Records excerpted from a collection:
- - - - -

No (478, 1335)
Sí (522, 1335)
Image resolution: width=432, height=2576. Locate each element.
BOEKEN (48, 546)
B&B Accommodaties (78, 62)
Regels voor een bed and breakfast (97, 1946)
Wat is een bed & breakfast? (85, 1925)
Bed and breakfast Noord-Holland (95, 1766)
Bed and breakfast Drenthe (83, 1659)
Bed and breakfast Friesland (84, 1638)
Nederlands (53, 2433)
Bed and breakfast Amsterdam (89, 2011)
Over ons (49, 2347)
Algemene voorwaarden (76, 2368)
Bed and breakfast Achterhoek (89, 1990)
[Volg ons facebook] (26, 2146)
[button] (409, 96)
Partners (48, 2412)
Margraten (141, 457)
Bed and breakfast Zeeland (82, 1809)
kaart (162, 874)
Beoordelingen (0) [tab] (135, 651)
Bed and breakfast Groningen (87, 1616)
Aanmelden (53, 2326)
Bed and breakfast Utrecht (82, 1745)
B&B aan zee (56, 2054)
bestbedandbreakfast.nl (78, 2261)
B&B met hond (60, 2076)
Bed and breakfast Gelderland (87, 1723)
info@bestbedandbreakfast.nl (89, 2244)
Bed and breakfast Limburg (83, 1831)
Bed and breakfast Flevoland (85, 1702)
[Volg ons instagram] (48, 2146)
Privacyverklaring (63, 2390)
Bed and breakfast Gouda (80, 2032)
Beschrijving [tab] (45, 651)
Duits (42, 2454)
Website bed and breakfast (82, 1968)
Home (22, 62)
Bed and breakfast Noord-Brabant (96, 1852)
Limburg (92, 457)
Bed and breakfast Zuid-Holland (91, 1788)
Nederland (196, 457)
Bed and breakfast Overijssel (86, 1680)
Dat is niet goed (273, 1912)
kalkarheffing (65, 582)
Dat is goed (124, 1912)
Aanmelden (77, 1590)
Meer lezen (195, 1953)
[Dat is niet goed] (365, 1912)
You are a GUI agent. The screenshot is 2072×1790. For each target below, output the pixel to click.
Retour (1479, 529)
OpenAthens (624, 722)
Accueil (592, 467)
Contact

- - - - -

§ WHAT TO WORK ON
From the records above, reproduce exactly the lines from the one with "Bed and breakfast Flevoland (85, 1702)" to the one with "[Dat is niet goed] (365, 1912)", both included, and no others.

§ EXERCISE RESULT
Bed and breakfast Flevoland (85, 1702)
[Volg ons instagram] (48, 2146)
Privacyverklaring (63, 2390)
Bed and breakfast Gouda (80, 2032)
Beschrijving [tab] (45, 651)
Duits (42, 2454)
Website bed and breakfast (82, 1968)
Home (22, 62)
Bed and breakfast Noord-Brabant (96, 1852)
Limburg (92, 457)
Bed and breakfast Zuid-Holland (91, 1788)
Nederland (196, 457)
Bed and breakfast Overijssel (86, 1680)
Dat is niet goed (273, 1912)
kalkarheffing (65, 582)
Dat is goed (124, 1912)
Aanmelden (77, 1590)
Meer lezen (195, 1953)
[Dat is niet goed] (365, 1912)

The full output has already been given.